Approaching a Cancer Diagnosis With Positivity
- A young grandmother thought she was experiencing menopause before she was diagnosed with goblet cell carcinoma, a rare cancer of the appendix.
- While beginning treatment, she decided to make a bucket list and check off as many items from it as she could with the time she has left.
- Positivity and a good outlook can go a long way when facing a cancer diagnosis, according to experts.
- For those who are, understandably, struggling to remain in good spirits, there are plenty of mental health resources available.
Her story serves as a reminder about the importance of speaking up if you know something is wrong with your body, or you begin experiencing new symptoms — because doctors initially didn’t understand what was causing her to experience pain in her abdomen.Read More
Her doctors were initially stumped, thinking she may be suffering from something like endometriosis, a disorder where tissue grows outside of the uterus, often causing serious pain. When she finally got the goblet cell carcinoma diagnosis a month later, she vowed to take a positive approach to treatment — and immediately got to work on a bucket list, making sure she could do everything she wanted to do.
Goblet cell carcinoids of the appendix are extremely rare, affecting only about one person per 2 million. They are defined by a combination of two types of cancer cells — neuroendocrine (carcinoid) and epithelial (adenocarcinoma).
After the diagnosis, Lauder’s doctors predicted that she would only have a year or so to live — though she has now surpassed that estimate by several months.

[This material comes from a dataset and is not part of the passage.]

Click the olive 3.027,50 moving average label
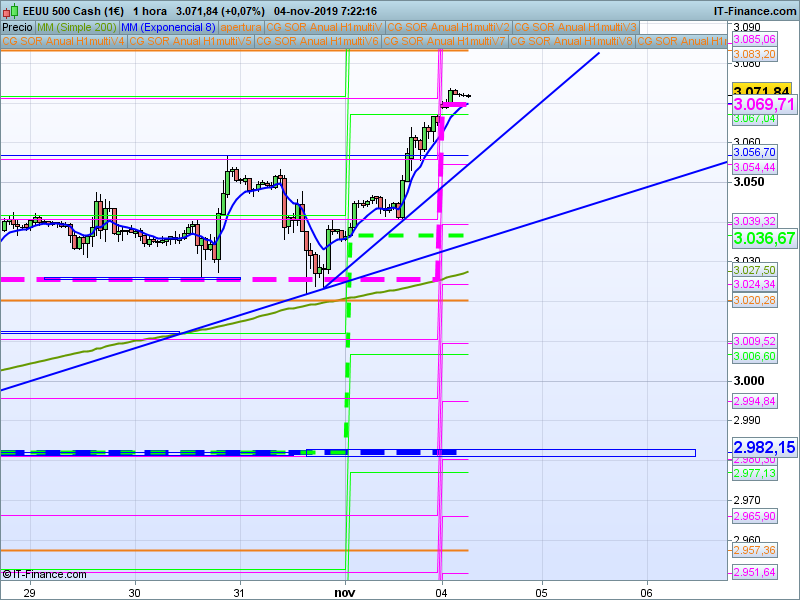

Even while undergoing chemotherapy, she’s vowed to continue checking as many items off her bucket list as possible.
“It was very tough at first,” she said of the chemo. “[It caused] bad side effects including a bleeding nose, fatigue, and chronic cramp in my stomach, but after 14 months, I switched over to chemo tablets which had smaller side effects. It meant I was still able to do things while having treatment — I wasn’t completely wiped out by it, which was good because time was suddenly very precious to me.”
Since she began treatment, Lauder has taken several vacations — to the Bahamas, Menorca, and Mallorca, attended the Glastonbury music festival, and raised thousands for Cancer Research UK by organizing charity events.

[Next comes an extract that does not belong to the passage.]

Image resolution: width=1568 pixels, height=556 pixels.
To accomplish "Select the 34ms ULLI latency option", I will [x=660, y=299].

Approaching cancer with positivity
It can be extremely difficult to try to maintain a positive outlook while going through cancer treatments — but as Lauder’s case shows, it really can make a difference. Experts also agree that outlook can have a real impact.

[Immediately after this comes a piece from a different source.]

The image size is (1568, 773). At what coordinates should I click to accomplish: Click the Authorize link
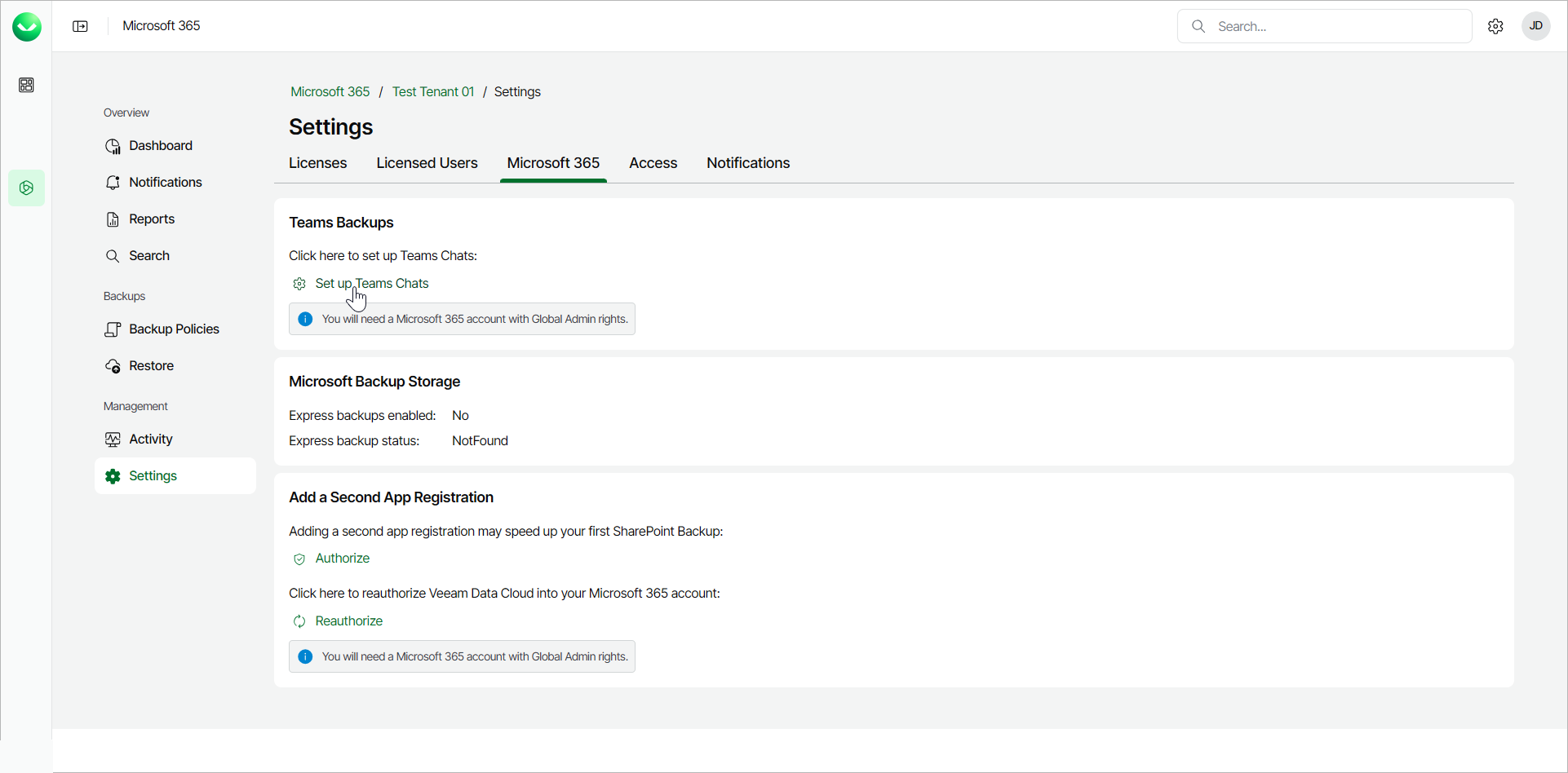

“My patients who thrive, even with stage 4 cancer, from the time that they, about a month after they’re diagnosed, I kind of am pretty good at seeing who is going to be OK,” Dr. Zuri Murrell, a colorectal surgeon at Cedars-Sinai Medical Center, told SurvivorNet in a previous discussion.
Dr. Zuri Murrell explains how positivity can make a difference when facing cancer.
“Now, that doesn’t mean I’m good at saying that the cancer won’t grow, but I’m pretty good at telling what kind of patients are going to still have this attitude and probably going to live the longest, even with bad, bad disease — and those are patients who, they have gratitude in life.”
Coping with complex emotions
However, achieving that positive outlook does not come as naturally for everyone as it did for Lauder. Plenty of people struggle a great deal with mental health after a cancer diagnosis. It’s completely normal to feel scared, lost, or even angry at first — and there are plenty of options available to help people facing cancer deal with these complex emotions, including traditional therapy.
“Shame comes from this sense of vulnerability, right? There’s something wrong with me because I’m human and I’m susceptible to illness, and now I have an illness. Now I have cancer,” Dr. William Breitbart, Chief of the Psychiatry Service at Memorial Sloan Kettering Cancer Center, told SurvivorNet when discussing how cancer patients can learn to accept their vulnerability.
Dr. William Breitbart explains how he helps cancer patients learn to deal with vulnerability.
“What I will often point out to people is that we have the ability to choose how we respond to this vulnerability. We can be ashamed of it, or we can use it to create a sense of empathy. I’m imperfect, and now I understand other people who are imperfect. And so being imperfect can teach you how to love other human beings.”
Questions to Ask Your Doctor
- What kind of activities must I avoid during cancer treatment?
- Are there mental health resources specifically catered to people in my situation?
- What options beyond traditional therapy do I have?